La SCI Claca fait état en page 12 de ses conclusions d'une nouvelle promesse de vente du lot n° 2 régularisée avec M. [U] en 2021. Cependant, nécessairement détentrice de cet acte synallagmatique, elle ne le produit pas aux débats et il est impossible de vérifier son contenu et la persistance des droits de M. [U] près de deux ans après sa signature.
La seule promesse de vente dont il est justifié date en effet de 2016 pour un acte notarié devant être régularisé en mars 2017.
Au regard de ces éléments, l'intervention de M. [U] pour demander de voir déclarer la clause de l'article 8 du règlement de copropriété illicite et réputée non écrite ne peut être recevable à titre principal, puisque n'étant pas copropriétaire à la date de cette intervention, il n'a pas qualité pour présenter cette demande.
Elle ne peut non plus l'être à titre accessoire, dès lors qu'il n'est pas justifié qu'il dispose d'un intérêt à se joindre à l'action de la SCI Claca pour conserver des droits en qualité de potentiel acquéreur.
En conséquence, l'intervention volontaire de M. [U] est irrecevable. L'ordonnance est réformée.
-Sur les demandes annexes :
Les dispositions de l'ordonnance relatives aux dépens de l'incident et aux frais irrépétibles concernant la SCI Claca sont confirmées. Elles sont réformées concernant M. [U]. La demande est rejetée à son égard.
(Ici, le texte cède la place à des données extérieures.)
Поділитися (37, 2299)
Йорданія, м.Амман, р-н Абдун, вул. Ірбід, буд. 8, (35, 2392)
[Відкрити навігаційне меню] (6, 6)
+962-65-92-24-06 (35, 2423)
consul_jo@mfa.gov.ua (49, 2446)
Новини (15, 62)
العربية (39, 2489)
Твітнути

Le syndicat des copropriétaires sera condamné à verser à la SCI Claca une indemnité de 2000€ au titre des frais irrépétibles d'appel.
Il n'y a pas lieu de faire droit à la demande du syndicat contre M. [U].
Le syndicat des copropriétaires sera condamné aux dépens d'appel.
Par ces motifs :
La cour,
Statuant publiquement, par défaut,
Confirme l'ordonnance, sauf en ce qu'elle a déclaré recevable l'intervention volontaire de M. [U] et lui a accordé une indemnité au titre des frais irrépétibles,
Statuant à nouveau,
Déclare irrecevable l'intervention volontaire de M. [U],
Rejette sa demande au titre des frais irrépétibles,
Y ajoutant,
Condamne le syndicat des copropriétaires [Adresse 7] à [Localité 4] à verser à la SCI Claca une indemnité de 2000€ au titre des frais irrépétibles d'appel,
Déboute le syndicat des copropriétaires [Adresse 7] à [Localité 4] de sa demande au titre des frais irrépétibles,
Condamne le syndicat des copropriétaires [Adresse 7] à [Localité 4] aux dépens d'appel.